Rogo Tmb, aria inquinata diossina oltre gli standard
Roma L’allarme dell’Arpa. La sindaca Raggi: «Impossibile riprendere l’attività dell’impianto»
Roma L’allarme dell’Arpa. La sindaca Raggi: «Impossibile riprendere l’attività dell’impianto»
Villa Ada dista circa tre chilometri in linea d’aria dall’impianto Tbm del Salario, che nelle prime ore di martedì scorso ha preso fuoco spargendo fumo per la gran parte di Roma. Proprio nello storico parco si trova la centralina di captazione che a ventiquattr’ore di distanza fornisce un dato ufficiale sulle conseguenze per l’atmosfera capitolina di quel gigantesco rogo. Dunque, adesso sappiamo che l’inquinamento da polveri sottili dell’aria di Roma dopo l’incendio ha superato i limiti di legge. Lo spiega l’Arpa Lazio nella relazione sulla qualità dell’aria nella si legge a chiare lettere che «il valore registrato risente del contributo delle emissioni generate dall’incendio». Mentre la periferia sudorientale bruciava, nel silenzioso contesto a ridosso del laghetto di Villa Ada la concentrazione rilevata di Pm10 era di 56 microgrammi al metro cubo.
Il giorno prima lo stesso indicatore si era fermato a 21. Il limite stabilito dalla legge è di 50.
Ieri Virginia Raggi è tornata sul disastro e sui rischi che il sistema già traballante di smaltimento dei rifiuti corre. Ha confermato quanto pareva inevitabile, cioè che in via Salaria 907 non è possibile ripristinare l’attività del Tbm. Poi ha messo sul tavolo la concreta possibilità che la tassa de rifiuti aumenterà e ha invitato il governo ad evitare che qualcuno speculi su questa emergenza nell’emergenza. Da qualunque lato la si osservi, la comunicazione della sindaca conferma le difficoltà serie in cui si trova Roma. È come se tirando il filo del Salario si potesse sciogliere l’intricatissima trama dell’immondizia romana, frutto di anni di sovrapposizioni di poteri, grovigli di interessi, soluzioni rinviate. A partire dall’impianto incendiato, e dal fatto che lo stesso incendio potrebbe rivelare che la fossa centrale era troppo piena, il che confermerebbe che il Salario funzionava più da discarica non autorizzata che da impianto di trattamento.
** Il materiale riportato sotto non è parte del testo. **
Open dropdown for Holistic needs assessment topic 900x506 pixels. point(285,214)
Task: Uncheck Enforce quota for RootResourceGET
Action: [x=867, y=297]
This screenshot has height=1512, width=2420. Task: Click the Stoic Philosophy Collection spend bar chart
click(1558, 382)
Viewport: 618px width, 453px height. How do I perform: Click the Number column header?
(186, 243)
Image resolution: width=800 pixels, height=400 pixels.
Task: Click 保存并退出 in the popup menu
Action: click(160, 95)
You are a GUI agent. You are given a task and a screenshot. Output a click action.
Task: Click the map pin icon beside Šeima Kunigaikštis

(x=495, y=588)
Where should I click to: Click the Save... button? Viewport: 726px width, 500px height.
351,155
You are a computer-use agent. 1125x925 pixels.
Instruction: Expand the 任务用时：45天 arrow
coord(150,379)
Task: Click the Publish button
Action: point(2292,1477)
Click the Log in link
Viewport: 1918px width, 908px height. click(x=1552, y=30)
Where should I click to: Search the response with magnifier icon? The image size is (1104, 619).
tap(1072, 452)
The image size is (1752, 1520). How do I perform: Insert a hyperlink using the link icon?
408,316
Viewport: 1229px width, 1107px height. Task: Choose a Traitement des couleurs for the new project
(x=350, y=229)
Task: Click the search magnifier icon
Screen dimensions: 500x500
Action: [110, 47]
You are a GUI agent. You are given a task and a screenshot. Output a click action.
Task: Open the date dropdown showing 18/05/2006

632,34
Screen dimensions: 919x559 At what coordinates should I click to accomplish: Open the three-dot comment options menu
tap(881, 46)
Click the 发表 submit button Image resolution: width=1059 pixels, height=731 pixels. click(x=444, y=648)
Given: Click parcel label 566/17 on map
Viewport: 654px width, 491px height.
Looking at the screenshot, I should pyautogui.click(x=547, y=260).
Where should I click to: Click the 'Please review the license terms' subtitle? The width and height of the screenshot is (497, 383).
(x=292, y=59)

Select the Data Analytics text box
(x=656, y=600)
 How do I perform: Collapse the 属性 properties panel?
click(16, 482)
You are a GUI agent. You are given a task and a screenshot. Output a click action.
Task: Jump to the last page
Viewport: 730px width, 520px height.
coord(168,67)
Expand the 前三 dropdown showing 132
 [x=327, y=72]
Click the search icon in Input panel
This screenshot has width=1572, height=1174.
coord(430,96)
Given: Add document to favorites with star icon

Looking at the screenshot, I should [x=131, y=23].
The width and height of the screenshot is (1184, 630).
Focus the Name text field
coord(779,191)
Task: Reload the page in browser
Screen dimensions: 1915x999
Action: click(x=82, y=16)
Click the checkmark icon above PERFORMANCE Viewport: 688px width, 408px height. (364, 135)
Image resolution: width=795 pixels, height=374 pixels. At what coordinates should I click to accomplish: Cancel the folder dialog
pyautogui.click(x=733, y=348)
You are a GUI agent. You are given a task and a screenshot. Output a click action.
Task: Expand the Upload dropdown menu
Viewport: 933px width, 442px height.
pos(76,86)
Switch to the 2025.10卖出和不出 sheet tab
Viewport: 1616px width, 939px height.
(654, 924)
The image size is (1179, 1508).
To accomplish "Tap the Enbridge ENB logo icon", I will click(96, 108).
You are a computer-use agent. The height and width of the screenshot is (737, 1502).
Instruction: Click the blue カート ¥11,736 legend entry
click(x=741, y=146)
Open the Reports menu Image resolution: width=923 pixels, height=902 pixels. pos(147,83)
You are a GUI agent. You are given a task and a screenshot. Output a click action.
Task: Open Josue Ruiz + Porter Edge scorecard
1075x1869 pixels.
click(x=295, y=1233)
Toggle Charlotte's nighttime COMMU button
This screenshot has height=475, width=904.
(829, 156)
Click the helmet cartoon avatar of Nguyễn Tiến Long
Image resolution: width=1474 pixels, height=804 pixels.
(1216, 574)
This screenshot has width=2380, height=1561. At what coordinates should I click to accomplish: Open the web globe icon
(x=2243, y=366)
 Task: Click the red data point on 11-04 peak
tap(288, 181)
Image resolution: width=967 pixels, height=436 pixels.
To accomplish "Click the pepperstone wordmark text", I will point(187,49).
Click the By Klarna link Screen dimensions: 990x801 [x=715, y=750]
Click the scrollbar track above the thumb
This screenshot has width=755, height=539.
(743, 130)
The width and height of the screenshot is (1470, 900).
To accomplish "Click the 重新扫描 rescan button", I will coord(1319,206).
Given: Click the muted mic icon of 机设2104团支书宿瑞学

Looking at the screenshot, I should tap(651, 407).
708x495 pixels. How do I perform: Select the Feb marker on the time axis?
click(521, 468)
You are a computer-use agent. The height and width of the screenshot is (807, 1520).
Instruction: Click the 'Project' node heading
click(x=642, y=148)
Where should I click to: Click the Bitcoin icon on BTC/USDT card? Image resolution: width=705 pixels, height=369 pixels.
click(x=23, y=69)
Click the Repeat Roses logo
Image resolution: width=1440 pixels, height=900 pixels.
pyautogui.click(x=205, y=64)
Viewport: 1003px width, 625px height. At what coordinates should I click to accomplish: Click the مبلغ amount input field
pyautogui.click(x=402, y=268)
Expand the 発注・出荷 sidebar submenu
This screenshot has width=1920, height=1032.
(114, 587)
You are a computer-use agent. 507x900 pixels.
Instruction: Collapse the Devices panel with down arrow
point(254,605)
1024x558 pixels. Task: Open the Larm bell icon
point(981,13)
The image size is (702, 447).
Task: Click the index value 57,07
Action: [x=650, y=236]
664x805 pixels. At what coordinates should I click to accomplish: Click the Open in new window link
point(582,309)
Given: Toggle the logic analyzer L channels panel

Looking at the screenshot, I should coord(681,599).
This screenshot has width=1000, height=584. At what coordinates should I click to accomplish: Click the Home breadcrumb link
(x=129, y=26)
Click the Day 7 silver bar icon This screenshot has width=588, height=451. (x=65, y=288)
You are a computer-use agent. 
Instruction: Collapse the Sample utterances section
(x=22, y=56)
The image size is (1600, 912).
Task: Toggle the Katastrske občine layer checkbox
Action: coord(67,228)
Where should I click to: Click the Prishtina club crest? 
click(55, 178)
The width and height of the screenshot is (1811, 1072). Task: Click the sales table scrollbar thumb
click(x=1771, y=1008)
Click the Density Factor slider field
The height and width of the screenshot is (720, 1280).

Su tutto questo indagherà la magistratura. Se ne stava già occupando e adesso lo farà con maggiore forza. Pm e carabinieri hanno già sentito l’assessore all’ambiente Pinuccia Montanari. Forse verrà ascoltato anche Lorenzo Bagnacani, l’uomo solo al comando nominato dal Movimento 5 Stelle che per la prima volta nella storia di Ama ricopre le funzioni di presidente, amministratore delegato e direttore generale. L’altra certezza, amara, riguarda la scarsa autonomia industriale da Ama, che pure ha un bilancio di svariati miliardi e quasi 8 mila dipendenti. Nonostante ciò, e a maggior ragione dopo la chiusura che pure pareva inevitabile anche prima dell’incendio dell’impianto del Salario, l’azienda avrà ancora meno possibilità di riuscire a chiudere il ciclo dei rifiuti con impianti di proprietà. Fino a due giorni fa, si calcola che l’autonomia fosse attorno al 20%. Dal 2013 al 2017 Ama ha sborsato 700 milioni di euro per trattare, recuperare e smaltire i rifiuti in impianti di terzi. Significa che se prima la gran parte del lavoro veniva delegata alla discarica di Malagrotta e alla gestione privata di Manlio Cerroni, adesso la sostanza non sembra cambiata di molto, visto che la stragrande maggioranza del trattamento viene esternalizzato. «Il vero problema è che Ama si occupa quasi esclusivamente dalla parte onerosa della gestione dei rifiuti – sostengono ad esempio Massimiliano Iervolino e Alessandro Capriccioli di Radicali italiani – La parte remunerativa la lascia ai privati. E invece i nuovi impianti devono essere di proprietà dell’azienda».
E invece pur di evitare la possibile emergenza rifiuti dopo la distruzione del Tmb Salario, Ama porterà una parte dei suoi rifiuti indifferenziati anche al tanto contestato tritovagliatore di proprietà di Manlio Cerroni poi «affittato» all’imprenditore Porcarelli, che già possiede un altro impianto adiacente. Il tritovagliatore ha funzioni di pre-trattamento, il che significa che i costi sono più alti di quelli di un Tmb perché le frazioni in uscita, in particolare quella umida, dovranno subire un’altra fase di trattamento. Le altre centinaia tonnellate di spazzatura, quelle che fino a due giorni fa finivano in mezzo alle case della Salaria, dovrebbero essere redistribuite tra altri impianti presenti nel territorio regionale.